In this demo, we're going to show how to use Torchlite to access extracted features from an HTRC workset.  We're going to use torchlite's htrc-extracted-features library to do this in Python.  For this demo, we've already downloaded the htrc-extracted-features library into the Jupyter kernel; here in the Notebook, all we have to do is import it.

In [1]:
from htrc.torchlite.ef.workset import WorkSet

The torchlite dashboard includes a widget for selecting a workset from a pre-built list of worksets, but we're not showing that here. For the demo, we'll use one of these: a small one containing four volumes.  

In [2]:
my_worksetid = '63f7ae452500006404fc54c7'

This demo assumes you are somewhat familiar with basic Python, and that you know Python is an object-oriented language.  Let's create a WorkSet object that is associated with our demo workset.

In [3]:
ws = WorkSet(my_worksetid)

Our WorkSet object gives us access to many of the workset properties in the Extracted Features dataset.  For example, we can see what volumes the workset contains:

In [4]:
ws.volumes

[Volume(mdp.35112103187797),
 Volume(mdp.39015058744122),
 Volume(uc1.$b684263),
 Volume(uc1.32106011187561)]

The Volumes, too, are Python objects whose properties we can access:

In [5]:
[v.title for v in ws.volumes]

['The Law times reports',
 'Highlights of ...',
 'The cruise of the Marchesa to Kamschatka & New Guinea.',
 'Bilder vom Erzählen : Gedichte /']

In [6]:
[v.pub_date for v in ws.volumes]

[1947, 2001, 1889, 2001]

Torchlite's Widgets use these WorkSet objects to access the workset's data and manipulate it for analysis.  A torchlite Widget has two parts: the back end, which applies algorithms and filters to the raw workset data to produce a calculation, and a front-end which takes the results of the calculation and displays a visualization of it in the dashboard.  Torchlite will ship with two widgets: a "Timeline Widget," which displays the publication date of each of the workset's volumes on a graphical timeline; and a "Map Widget," which maps place of birth for persons named in each volume's contributor field on a global map. 

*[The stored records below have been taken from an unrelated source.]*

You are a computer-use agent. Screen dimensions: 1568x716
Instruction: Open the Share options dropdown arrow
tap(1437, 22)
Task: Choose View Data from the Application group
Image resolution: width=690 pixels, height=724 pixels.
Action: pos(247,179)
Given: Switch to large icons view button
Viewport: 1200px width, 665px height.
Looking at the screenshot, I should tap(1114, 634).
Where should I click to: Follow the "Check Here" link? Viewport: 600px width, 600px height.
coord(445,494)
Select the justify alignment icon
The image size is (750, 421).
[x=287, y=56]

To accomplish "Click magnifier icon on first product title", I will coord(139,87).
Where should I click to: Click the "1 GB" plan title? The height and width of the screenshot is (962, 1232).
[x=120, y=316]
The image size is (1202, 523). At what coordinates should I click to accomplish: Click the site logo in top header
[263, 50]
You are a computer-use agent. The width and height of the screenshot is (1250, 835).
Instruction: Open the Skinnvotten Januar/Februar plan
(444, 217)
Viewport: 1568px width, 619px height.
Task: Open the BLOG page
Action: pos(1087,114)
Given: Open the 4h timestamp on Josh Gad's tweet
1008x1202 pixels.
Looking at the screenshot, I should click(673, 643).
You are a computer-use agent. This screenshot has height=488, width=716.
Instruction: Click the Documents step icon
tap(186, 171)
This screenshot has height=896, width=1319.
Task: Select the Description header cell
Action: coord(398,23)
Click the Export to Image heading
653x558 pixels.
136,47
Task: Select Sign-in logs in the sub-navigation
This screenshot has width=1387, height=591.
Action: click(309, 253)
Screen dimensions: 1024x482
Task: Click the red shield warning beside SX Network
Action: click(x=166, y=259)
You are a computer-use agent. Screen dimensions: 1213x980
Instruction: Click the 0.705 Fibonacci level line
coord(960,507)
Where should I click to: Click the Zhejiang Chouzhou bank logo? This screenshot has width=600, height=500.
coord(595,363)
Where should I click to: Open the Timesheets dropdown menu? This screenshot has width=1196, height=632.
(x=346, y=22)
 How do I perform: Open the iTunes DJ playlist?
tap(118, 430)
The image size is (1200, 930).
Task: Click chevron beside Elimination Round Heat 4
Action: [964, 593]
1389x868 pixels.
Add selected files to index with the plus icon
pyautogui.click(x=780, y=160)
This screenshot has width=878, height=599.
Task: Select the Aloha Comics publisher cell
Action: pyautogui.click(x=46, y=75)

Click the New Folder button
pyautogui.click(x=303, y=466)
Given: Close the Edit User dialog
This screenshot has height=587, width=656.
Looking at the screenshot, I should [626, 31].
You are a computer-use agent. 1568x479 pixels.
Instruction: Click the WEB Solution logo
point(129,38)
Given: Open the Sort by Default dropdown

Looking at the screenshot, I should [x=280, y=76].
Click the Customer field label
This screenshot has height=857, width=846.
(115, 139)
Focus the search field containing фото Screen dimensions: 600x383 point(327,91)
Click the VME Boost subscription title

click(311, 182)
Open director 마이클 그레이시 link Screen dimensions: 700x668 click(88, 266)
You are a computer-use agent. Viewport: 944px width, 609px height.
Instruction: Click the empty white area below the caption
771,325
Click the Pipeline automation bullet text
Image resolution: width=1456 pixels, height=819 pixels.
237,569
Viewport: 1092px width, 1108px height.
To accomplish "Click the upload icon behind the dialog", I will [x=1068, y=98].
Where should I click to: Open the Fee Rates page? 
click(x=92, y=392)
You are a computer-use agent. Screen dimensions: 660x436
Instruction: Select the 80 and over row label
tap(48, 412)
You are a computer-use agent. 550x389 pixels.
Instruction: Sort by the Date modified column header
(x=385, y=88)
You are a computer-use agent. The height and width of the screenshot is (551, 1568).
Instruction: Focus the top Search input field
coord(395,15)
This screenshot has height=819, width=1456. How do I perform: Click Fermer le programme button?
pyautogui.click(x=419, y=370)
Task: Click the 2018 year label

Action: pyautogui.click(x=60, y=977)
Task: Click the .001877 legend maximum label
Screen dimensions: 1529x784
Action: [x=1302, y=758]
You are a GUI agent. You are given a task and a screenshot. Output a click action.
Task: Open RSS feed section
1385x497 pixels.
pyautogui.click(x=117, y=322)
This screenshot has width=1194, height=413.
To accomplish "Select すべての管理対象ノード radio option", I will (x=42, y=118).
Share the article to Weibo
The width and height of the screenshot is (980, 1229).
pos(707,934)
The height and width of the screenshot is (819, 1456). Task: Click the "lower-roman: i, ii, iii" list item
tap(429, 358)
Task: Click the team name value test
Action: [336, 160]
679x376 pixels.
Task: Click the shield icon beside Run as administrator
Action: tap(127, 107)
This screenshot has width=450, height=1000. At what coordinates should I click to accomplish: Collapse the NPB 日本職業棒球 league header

Let's use the Timeline Widget to calculate the publication dates of each volume in our workset.

In [8]:
from backend.widgets import TimelineWidget

In [19]:
my_widget = TimelineWidget()
my_widget.workset = ws
print(my_widget.data)

[{'title': 'The Law times reports', 'pub_date': 1947}, {'title': 'Highlights of ...', 'pub_date': 2001}, {'title': 'The cruise of the Marchesa to Kamschatka & New Guinea.', 'pub_date': 1889}, {'title': 'Bilder vom Erzählen : Gedichte /', 'pub_date': 2001}]


The widget's back-end component generates a JSON object containing all the data the front-end component needs to display a timeline.  The front-end of the widget doesn't have to know about worksets, or volume metadata properties: all it knows is how to plot dates and labels.

This two-part separation corresponds to something fundamental in data science: the visualization is not the data.  Visualizations are simply graphical presentations of data, whose purpose is to make the data easier for people to understand.  That JSON object is not terribly perspicuous; it isn't ordered chronologically, for one thing, and if there were more than a few volumes in the workset, the JSON syntax would quickly get in the way of a human being's "reading" the data.  Visualizations are so useful and powerful because they create an interpretation of the data that is easier for humans to read.

A visualization is not the data; it is a reading of the data.